The in vitro MBCs of panduratin A with an endpoint after 24 h demonstrated that panduratin A was able to kill staphylococcus strains with MBCs of ≤8 μg/ml for MRSA, MSSA, and MRCNS. On the other hand, panduratin A can kill MSCNS with MBCs of ≤4 μg/ml. These results were similar to the MBCs of vancomycin against the clinical staphylococcal strains (Table (Table1).1). These panduratin A MBC results suggest that panduratin A may be as bactericidal as vancomycin. In addition, the MBC of panduratin A against a P. gingivalis, P. loescheii, and S. mutans was 8 μg/ml, and the MBC of panduratin A against P. intermedia and P. acnes was 4 μg/ml (6, 13, 15). Panduratin A has been reported to have the ability to reduce the biofilm of multispecies oral bacteria in vitro (16). It would be interesting to evaluate the antibiofilm activity of panduratin A in reducing staphylococcal biofilms. Further work toward these objectives may resolve these issues.

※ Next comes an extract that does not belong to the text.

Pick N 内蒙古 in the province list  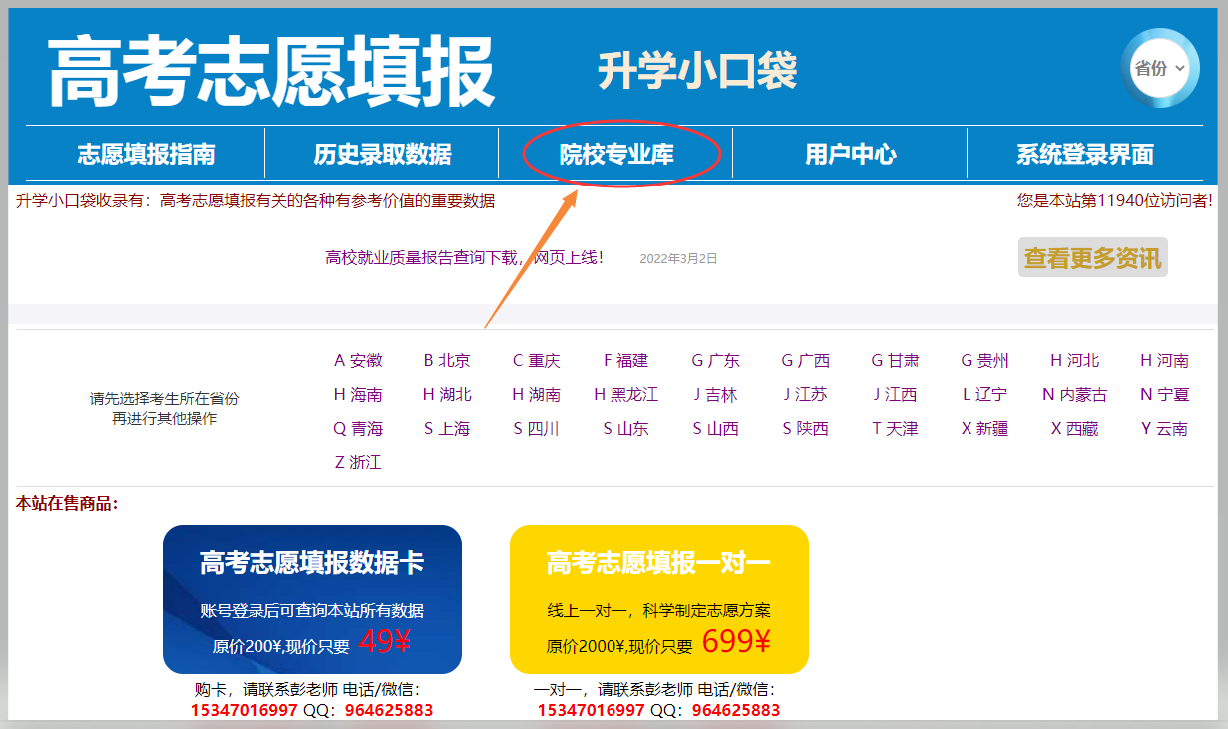(x=1074, y=395)
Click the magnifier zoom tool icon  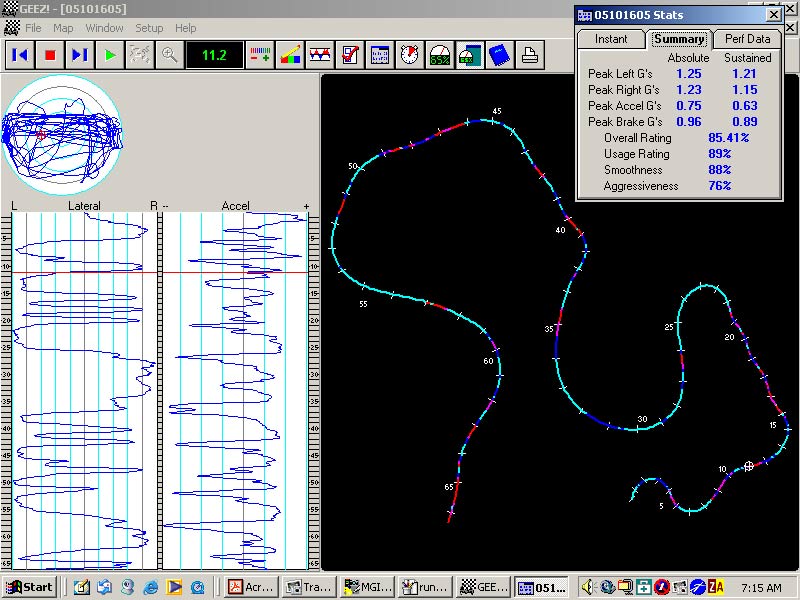169,55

In conclusion, panduratin A is an antimicrobial agent with high in vitro activities against clinical MRSA, MSSA, MRCNS, and MSCNS, including organisms resistant to other antimicrobials. These results suggest that panduratin A should undergo further testing to assess its potential for the treatment of diseases caused by staphylococci. Obviously, toxicity studies, animal model studies, and human clinical trials will determine whether in vitro microbiological results translate into a useful drug for treating human infections.
Published ahead of print on 3 August 2009.